Jakarta - Ketua Komisi III DPR RI Habiburokhman menyatakan pembahasan Rancangan Undang-Undang (RUU) tentang Perampasan Aset terus dikebut dan ditargetkan selesai paling lambat pada Desember 2026.
Habiburokhman mengatakan Komisi III DPR RI masih memiliki sejumlah tahapan yang harus diselesaikan sebelum RUU tersebut disahkan. Tahapan itu meliputi penyerapan aspirasi melalui Rapat Dengar Pendapat Umum (RDPU), harmonisasi, rapat kerja bersama pemerintah, pembahasan Daftar Inventarisasi Masalah (DIM), hingga pengambilan keputusan tingkat pertama dan pengesahan dalam rapat paripurna.
"Jika dihitung waktu efektif masa sidang DPR, setelah dipotong masa reses berarti pembahasan RUU Perampasan Aset ini cuma membutuhkan waktu sekitar 8 minggu lagi," kata Habiburokhman, dikutip dari Antara, Selasa (25/8/2026).
Menurut dia, proses penyerapan aspirasi masyarakat sejauh ini telah berjalan cukup panjang.
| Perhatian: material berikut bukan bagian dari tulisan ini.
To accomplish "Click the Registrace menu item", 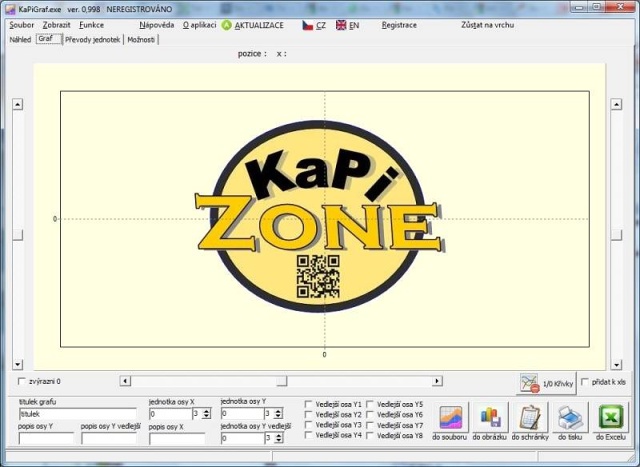I will [x=399, y=24].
Komisi III tercatat telah menggelar 35 kali RDPU, melakukan tiga kunjungan kerja ke sejumlah daerah, serta menerima masukan tertulis dari puluhan elemen masyarakat.
Dengan waktu pembahasan yang semakin terbatas, Habiburokhman meminta masyarakat yang masih memiliki pandangan terkait substansi RUU Perampasan Aset untuk menyampaikannya secara tertulis kepada DPR.
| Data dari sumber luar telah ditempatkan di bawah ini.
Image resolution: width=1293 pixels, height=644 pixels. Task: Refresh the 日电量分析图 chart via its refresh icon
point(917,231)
Dia menilai penyerapan aspirasi yang telah dilakukan sudah cukup maksimal karena berbagai kelompok masyarakat telah menyampaikan pandangan mereka. Dari proses tersebut, menurutnya, terlihat adanya beragam pandangan atau fragmentasi pendapat terkait konsep RUU Perampasan Aset.
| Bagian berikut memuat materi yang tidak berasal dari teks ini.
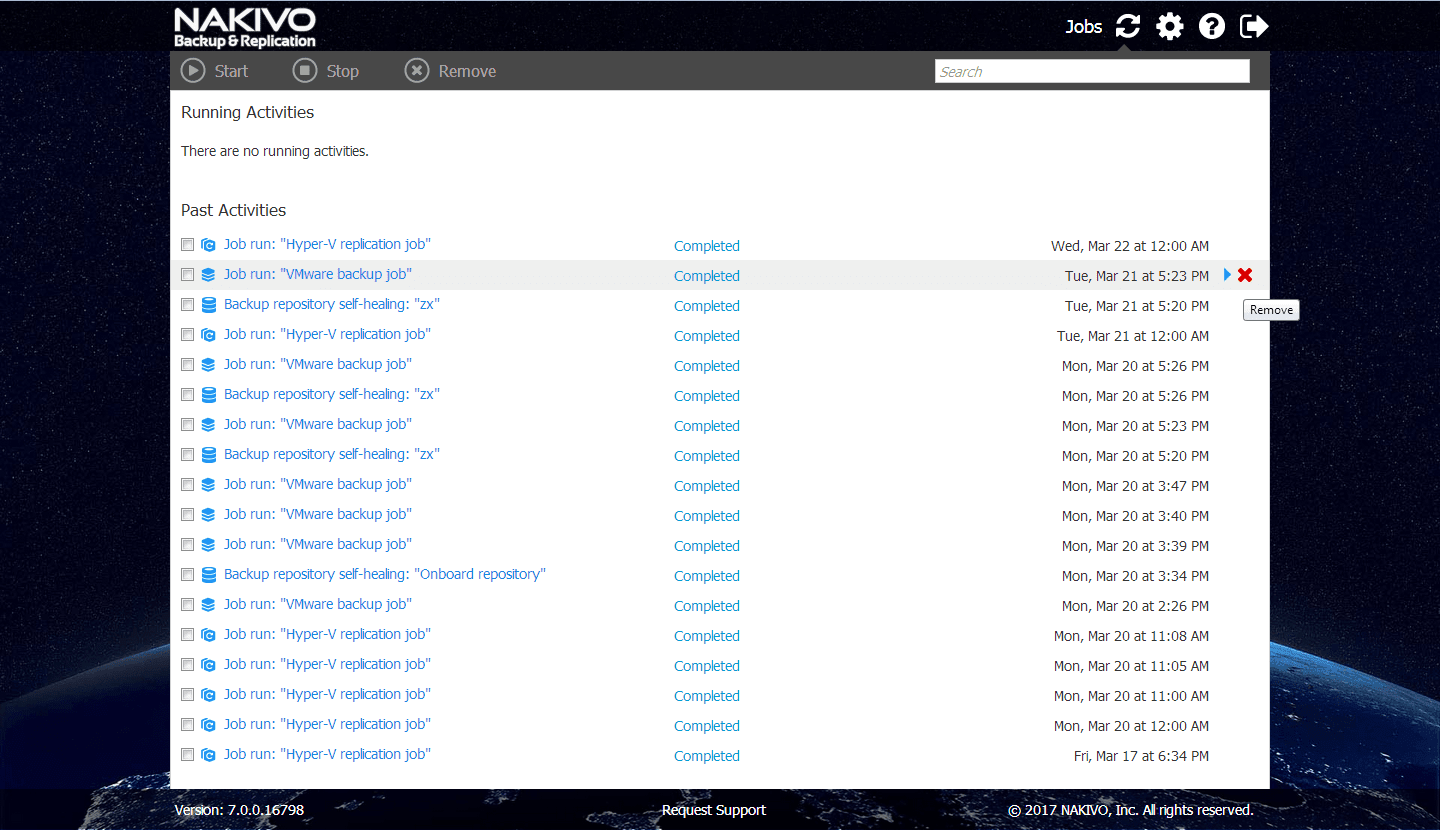Select the Fri, Mar 17 replication job checkbox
Meski demikian, dia menyebut mayoritas masyarakat mendukung pembentukan RUU Perampasan Aset. Masyarakat juga menginginkan agar aturan tersebut disusun secara hati-hati sehingga tidak menimbulkan persoalan baru dalam penegakan hukum.
"Sehingga menghilangkan potensi korupsi dalam pemberantasan korupsi berupa penyalahgunaan kekuasaan oleh aparat penegak hukum," ujarnya.
Komisi III, lanjut Habiburokhman, akan terus memaksimalkan waktu yang tersedia agar seluruh tahapan pembahasan dapat diselesaikan sesuai target dan RUU Perampasan Aset dapat dibawa ke rapat paripurna pada Desember 2026.